What’s the point of prosecuting crime? What’s the point of putting people in prison?
Surely, in any well-functioning society – let alone any well-functioning democracy – there are a number of good reasons for prosecuting crime. There are also some that are not as obviously good.
Prosecuting crime prevents the people who commit crimes from being in a position to commit further crimes. Specific deterrence – deterring the specific person – makes sense as a function of sentencing.
Prosecuting people lets other people who are considering committing a crime know that if they are caught they will go to prison. If people fear prison, they may act in a way to avoid it, which means there may be less crime.
Prosecuting crime provides a sense to victims of a crime that what happened to them is recognized as wrong. There’s likely some value to society to having moral evaluations have force.

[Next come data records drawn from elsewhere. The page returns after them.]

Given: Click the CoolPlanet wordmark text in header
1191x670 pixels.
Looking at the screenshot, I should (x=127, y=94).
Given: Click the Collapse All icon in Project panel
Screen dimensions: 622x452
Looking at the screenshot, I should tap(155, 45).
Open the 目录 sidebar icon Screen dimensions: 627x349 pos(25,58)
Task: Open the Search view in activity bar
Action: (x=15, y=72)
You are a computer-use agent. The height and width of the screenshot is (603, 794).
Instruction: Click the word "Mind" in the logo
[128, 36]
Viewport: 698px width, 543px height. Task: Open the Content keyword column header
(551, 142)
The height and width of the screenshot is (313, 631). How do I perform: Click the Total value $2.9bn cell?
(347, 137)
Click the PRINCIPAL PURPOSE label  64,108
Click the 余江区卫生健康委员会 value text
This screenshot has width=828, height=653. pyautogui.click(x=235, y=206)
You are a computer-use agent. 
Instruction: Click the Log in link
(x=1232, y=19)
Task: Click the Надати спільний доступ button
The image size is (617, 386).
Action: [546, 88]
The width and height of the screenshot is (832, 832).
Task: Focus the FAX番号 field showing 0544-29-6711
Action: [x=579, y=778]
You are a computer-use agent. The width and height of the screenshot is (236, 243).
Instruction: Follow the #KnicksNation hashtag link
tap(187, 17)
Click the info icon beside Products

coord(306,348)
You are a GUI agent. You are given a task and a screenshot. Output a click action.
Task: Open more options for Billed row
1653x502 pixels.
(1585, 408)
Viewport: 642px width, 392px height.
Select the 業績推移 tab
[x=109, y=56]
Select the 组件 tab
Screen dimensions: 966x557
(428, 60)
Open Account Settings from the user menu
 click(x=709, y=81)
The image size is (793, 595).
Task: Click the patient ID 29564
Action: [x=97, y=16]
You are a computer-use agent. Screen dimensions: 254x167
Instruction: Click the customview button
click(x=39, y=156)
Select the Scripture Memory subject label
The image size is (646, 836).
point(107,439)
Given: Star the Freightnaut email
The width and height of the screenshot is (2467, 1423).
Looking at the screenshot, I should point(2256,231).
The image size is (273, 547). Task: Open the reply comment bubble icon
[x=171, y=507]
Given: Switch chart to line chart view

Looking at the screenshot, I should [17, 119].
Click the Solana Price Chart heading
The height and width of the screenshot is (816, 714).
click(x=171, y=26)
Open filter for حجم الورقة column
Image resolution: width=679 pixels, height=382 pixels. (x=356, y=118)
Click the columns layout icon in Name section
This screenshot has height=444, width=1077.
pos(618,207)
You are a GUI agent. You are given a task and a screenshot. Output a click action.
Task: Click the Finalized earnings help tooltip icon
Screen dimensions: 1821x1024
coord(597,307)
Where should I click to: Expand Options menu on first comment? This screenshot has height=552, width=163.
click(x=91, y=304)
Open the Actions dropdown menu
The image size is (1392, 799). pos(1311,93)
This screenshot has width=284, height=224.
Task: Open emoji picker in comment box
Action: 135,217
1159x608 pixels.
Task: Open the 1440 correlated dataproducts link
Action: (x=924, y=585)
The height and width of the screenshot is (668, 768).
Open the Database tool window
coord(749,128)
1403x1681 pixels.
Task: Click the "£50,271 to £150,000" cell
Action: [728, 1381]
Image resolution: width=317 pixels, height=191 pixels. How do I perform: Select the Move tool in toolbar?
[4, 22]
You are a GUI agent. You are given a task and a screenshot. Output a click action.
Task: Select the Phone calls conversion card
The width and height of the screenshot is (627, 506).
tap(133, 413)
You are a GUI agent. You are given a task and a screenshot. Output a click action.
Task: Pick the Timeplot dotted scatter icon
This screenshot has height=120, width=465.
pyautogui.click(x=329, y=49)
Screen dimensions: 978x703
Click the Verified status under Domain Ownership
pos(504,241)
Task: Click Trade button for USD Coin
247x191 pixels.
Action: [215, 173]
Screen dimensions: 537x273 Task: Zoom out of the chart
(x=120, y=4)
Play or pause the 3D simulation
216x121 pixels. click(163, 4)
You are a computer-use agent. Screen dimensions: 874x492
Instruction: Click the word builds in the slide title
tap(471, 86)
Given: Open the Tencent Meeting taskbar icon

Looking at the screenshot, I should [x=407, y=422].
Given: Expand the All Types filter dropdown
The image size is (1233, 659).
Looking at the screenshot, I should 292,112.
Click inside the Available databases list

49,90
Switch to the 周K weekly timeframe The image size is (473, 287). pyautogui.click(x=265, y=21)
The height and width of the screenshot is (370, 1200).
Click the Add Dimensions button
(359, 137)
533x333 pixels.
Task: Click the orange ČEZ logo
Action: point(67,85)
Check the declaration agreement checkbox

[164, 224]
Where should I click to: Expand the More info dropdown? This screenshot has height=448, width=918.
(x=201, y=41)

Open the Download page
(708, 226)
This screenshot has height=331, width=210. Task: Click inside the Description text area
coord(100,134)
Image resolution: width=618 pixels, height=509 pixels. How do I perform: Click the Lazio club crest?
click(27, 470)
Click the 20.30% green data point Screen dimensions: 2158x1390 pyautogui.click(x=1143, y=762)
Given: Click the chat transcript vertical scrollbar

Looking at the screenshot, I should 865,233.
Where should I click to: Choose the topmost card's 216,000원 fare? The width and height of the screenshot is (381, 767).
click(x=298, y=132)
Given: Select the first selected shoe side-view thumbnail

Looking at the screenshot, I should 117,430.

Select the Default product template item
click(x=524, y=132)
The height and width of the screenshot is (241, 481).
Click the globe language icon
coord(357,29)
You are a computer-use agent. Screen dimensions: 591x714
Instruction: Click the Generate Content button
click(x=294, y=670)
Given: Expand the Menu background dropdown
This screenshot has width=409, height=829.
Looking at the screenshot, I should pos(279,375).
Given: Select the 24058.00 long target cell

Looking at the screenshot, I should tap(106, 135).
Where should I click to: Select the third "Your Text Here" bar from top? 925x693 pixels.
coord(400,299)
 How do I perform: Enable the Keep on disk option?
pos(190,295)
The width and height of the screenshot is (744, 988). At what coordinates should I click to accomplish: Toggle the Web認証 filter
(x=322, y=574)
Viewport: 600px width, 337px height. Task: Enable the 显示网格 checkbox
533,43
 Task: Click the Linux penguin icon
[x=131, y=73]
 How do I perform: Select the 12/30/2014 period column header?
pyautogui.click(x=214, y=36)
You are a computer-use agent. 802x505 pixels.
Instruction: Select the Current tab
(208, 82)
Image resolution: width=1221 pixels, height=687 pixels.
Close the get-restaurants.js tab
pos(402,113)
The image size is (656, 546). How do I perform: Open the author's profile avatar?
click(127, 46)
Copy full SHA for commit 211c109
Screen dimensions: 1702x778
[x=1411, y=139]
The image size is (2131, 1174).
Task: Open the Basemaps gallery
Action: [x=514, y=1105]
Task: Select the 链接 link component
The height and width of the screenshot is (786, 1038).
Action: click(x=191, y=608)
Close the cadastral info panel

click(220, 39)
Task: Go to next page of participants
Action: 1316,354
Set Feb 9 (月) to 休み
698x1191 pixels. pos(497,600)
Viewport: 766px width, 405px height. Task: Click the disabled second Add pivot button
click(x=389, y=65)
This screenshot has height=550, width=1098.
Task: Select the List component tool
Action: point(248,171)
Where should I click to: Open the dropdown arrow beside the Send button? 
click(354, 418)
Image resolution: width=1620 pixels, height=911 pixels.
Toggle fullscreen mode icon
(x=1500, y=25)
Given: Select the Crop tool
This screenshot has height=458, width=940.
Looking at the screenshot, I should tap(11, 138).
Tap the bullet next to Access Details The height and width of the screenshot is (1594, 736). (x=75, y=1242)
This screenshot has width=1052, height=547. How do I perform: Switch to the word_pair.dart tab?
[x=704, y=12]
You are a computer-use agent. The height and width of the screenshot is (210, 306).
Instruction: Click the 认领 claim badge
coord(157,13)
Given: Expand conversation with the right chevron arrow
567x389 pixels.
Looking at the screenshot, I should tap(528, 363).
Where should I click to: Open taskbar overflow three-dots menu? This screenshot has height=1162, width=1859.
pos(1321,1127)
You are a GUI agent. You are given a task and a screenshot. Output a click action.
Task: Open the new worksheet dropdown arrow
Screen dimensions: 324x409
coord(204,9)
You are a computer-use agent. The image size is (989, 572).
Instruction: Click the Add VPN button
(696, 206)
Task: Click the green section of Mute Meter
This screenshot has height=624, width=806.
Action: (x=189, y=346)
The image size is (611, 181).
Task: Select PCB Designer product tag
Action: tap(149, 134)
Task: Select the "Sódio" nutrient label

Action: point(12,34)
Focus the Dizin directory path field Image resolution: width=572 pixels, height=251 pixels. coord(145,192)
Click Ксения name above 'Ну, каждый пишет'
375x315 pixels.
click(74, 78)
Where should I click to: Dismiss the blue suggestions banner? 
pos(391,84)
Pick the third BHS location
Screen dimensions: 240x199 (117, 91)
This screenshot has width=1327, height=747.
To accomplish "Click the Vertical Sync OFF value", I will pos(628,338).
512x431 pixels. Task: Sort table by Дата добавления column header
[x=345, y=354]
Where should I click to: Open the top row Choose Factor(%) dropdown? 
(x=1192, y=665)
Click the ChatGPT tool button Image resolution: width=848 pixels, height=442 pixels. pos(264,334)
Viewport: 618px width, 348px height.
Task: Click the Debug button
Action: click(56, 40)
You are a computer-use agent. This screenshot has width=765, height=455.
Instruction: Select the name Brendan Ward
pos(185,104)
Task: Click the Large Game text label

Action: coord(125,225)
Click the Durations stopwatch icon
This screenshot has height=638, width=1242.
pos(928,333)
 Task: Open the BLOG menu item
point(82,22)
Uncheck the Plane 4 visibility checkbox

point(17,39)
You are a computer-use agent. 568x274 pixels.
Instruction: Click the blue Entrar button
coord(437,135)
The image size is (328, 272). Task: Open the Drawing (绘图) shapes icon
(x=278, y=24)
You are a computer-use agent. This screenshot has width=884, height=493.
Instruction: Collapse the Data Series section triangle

At the same time, each prosecution and conviction also creates a stat for the law enforcement agents, law enforcement agencies, and prosecutors involved. They can collect these stats and show them to their bosses, or to Congress. The IRS’s criminal agents had X number of convictions per agent against the FBI’s Y per agent – perhaps the IRS is a more effective law enforcement agency.
Stat based evaluations do, however, make it awfully hard to walk away from a case once labor has been invested in it.
Convictions also let prosecutors put out press releases, telling our good citizens that work is being done (and who is doing the work). Especially if the press release doesn’t reveal any reasons not to bring a case – like that it fails to serve many of the other ends of prosecution – the community will celebrate the prosecutor(‘s efforts).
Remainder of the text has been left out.